Cook T M, McKinstry C, Hardy R, Twigg S
Royal United Hospital, Combe Park, Bath, UK.
Br J Anaesth. 2003 Nov;91(5):678-83. doi: 10.1093/bja/aeg239.
The Laryngeal Tube (LT) performs similarly to the classic laryngeal mask airway during controlled ventilation but with an improved airway seal. We compared the laryngeal tube with the ProSeal laryngeal mask airway (PLMA) throughout anaesthesia.
Thirty-two patients were studied using a randomized cross-over design. The primary outcome measure was airway seal pressure. Secondary outcome measures included peak and plateau airway pressures, time to achieve an airway, ease of insertion, airway manipulations required to achieve a patent airway and grade of fibre-optic laryngoscopy. The proportion of patients in whom good, fair or failed ventilation was achieved was also calculated.
No significant difference was found in regard to seal pressure (PLMA, median 26.5 cm H2O, range 10-40; LT, median 24, range 6-40; P=0.7, 95% confidence interval of the difference 3.5 to -4.0). There were two failures of insertion or ventilation in the LT group and none in the PLMA group. The peak airway pressure with the PLMA was lower than with the LT but the difference was clinically unimportant (PLMA, mean 16.2 cm H2O, SD 3.52; LT, mean 17.9, SD 5.21; P=0.02, 95% confidence interval of the difference -3.1 to -0.28). The PLMA took significantly less time to insert than the LT (PLMA, median 18.5 s, interquartile range 14-26; LT, median 22, interquartile range 15-36.5; P<0.02, 95% confidence interval of the difference -21.5 to -1.0). The PLMA gave a significantly better view on fibre-optic laryngoscopy than the LT (P<0.001, 95% confidence interval of the difference in grade -2.0 to -1.0). In the 16 patients in whom the PLMA was used during maintenance of anaesthesia ventilation was good in 15, fair in none and failed in one. The equivalent figures for the LT were good in nine, fair in six and failed in one (P=0.009). There was no significant difference in the plateau airway pressure, ease of insertion of the devices, number of manipulations required to achieve or maintain an airway, or in overall complications.
The two devices performed equally well in terms of seal pressure. The PLMA was quicker to insert. Efficacy of ventilation was significantly better with the PLMA than the LT. The PLMA allowed a significantly better view of the larynx with a fibre-optic laryngoscope, and may therefore be of more use in cases where visualization of the larynx is required.
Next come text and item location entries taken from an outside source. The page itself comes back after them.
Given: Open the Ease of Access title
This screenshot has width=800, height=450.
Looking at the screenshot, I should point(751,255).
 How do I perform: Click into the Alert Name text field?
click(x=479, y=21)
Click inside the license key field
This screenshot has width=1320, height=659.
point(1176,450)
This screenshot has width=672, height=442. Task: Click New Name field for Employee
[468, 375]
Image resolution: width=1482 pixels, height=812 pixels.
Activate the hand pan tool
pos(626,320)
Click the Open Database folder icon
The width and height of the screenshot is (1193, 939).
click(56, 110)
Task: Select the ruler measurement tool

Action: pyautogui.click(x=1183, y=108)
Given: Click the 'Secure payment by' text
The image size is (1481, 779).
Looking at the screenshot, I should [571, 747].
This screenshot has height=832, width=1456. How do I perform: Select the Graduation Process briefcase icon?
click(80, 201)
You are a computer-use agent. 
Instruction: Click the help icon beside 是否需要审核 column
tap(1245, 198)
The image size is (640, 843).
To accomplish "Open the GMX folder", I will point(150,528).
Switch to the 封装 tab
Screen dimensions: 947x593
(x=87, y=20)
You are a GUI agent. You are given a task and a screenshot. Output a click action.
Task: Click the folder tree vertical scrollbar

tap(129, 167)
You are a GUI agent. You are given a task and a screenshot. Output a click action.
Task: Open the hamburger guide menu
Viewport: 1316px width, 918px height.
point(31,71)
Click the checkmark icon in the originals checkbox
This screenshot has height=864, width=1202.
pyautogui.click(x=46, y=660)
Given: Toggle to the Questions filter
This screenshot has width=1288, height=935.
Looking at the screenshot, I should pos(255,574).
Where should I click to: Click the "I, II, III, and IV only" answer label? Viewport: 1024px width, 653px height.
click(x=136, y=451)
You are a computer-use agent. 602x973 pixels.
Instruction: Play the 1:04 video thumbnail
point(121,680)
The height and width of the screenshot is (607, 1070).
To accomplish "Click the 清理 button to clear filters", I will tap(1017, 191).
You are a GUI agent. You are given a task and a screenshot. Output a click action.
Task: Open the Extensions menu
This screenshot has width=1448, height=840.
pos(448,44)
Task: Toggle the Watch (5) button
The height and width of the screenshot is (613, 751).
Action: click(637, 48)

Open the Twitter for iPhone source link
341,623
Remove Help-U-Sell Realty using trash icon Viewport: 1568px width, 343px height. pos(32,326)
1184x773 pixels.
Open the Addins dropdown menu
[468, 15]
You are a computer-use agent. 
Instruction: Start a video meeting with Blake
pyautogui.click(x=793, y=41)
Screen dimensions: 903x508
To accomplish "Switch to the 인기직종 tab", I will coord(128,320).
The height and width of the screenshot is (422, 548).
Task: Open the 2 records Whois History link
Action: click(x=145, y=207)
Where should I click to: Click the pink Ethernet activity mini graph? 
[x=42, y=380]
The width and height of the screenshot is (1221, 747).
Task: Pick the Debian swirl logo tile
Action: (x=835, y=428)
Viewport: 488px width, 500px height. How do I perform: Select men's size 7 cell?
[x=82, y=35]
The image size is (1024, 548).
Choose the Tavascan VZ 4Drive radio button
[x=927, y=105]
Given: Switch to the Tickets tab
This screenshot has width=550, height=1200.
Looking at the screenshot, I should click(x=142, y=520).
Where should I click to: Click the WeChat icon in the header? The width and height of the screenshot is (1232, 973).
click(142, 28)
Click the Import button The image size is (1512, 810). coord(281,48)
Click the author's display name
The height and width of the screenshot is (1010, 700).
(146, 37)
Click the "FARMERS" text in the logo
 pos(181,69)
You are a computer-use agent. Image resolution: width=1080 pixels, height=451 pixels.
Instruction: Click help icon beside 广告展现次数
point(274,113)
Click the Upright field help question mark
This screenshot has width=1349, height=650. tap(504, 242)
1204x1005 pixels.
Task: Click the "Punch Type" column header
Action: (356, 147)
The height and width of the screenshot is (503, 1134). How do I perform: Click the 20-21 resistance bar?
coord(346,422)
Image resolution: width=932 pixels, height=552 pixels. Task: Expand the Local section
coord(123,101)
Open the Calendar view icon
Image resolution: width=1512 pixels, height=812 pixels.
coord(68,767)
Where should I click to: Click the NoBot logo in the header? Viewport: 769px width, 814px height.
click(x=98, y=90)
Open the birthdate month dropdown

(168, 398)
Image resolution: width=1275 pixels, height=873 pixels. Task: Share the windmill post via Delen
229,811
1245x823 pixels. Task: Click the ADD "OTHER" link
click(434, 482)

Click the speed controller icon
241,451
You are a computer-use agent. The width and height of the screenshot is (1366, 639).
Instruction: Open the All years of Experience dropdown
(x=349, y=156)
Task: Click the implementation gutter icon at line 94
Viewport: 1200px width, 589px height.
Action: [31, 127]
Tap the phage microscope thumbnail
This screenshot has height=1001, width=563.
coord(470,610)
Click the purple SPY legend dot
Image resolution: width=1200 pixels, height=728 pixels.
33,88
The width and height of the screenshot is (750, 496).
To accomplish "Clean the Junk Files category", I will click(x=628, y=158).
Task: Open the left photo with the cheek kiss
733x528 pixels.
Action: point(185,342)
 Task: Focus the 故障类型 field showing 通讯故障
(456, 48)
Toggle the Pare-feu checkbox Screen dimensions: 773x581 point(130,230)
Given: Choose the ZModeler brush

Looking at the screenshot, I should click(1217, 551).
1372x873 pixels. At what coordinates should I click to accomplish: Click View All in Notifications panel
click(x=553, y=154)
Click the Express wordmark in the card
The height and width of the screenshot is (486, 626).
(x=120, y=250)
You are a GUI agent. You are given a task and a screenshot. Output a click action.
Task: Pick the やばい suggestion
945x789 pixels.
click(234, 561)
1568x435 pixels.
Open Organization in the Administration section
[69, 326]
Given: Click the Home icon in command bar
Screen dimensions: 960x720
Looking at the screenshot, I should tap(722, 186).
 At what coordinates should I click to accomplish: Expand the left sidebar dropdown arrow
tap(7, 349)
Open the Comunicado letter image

喉管(LT)在控制通气期间的表现与经典喉罩气道相似,但气道密封性有所改善。我们在整个麻醉过程中对喉管与食管引流型喉罩气道(PLMA)进行了比较。
采用随机交叉设计对32例患者进行研究。主要观察指标为气道密封压。次要观察指标包括气道峰压和平台压、建立气道的时间、插入的难易程度、建立通畅气道所需的气道操作以及纤维喉镜检查分级。还计算了实现良好、尚可或失败通气的患者比例。
在密封压方面未发现显著差异(PLMA,中位数26.5 cmH₂O,范围10 - 40;LT,中位数24,范围6 - 40;P = 0.7,差异的95%置信区间为3.5至 - 4.0)。LT组有2例插入或通气失败,PLMA组无失败病例。PLMA的气道峰压低于LT,但差异在临床上无重要意义(PLMA,均值16.2 cmH₂O,标准差3.52;LT,均值17.9,标准差5.21;P = 0.02,差异的95%置信区间为 - 3.1至 - 0.28)。PLMA的插入时间明显短于LT(PLMA,中位数18.5秒,四分位间距14 - 26;LT,中位数22,四分位间距15 - 36.5;P < 0.02,差异的95%置信区间为 - 21.5至 - 1.0)。PLMA在纤维喉镜检查中的视野明显优于LT(P < 0.001,分级差异的95%置信区间为 - 2.0至 - 1.0)。在麻醉维持期间使用PLMA 的16例患者中,15例通气良好,无尚可通气者,1例通气失败。LT的相应数据为9例良好,6例尚可,1例失败(P = 0.009)。在平台气道压、装置插入难易程度、建立或维持气道所需的操作次数或总体并发症方面无显著差异。
两种装置在密封压方面表现相当。PLMA插入更快。PLMA的通气效果明显优于LT。PLMA使用纤维喉镜时对喉部的视野明显更好,因此在需要观察喉部的情况下可能更有用。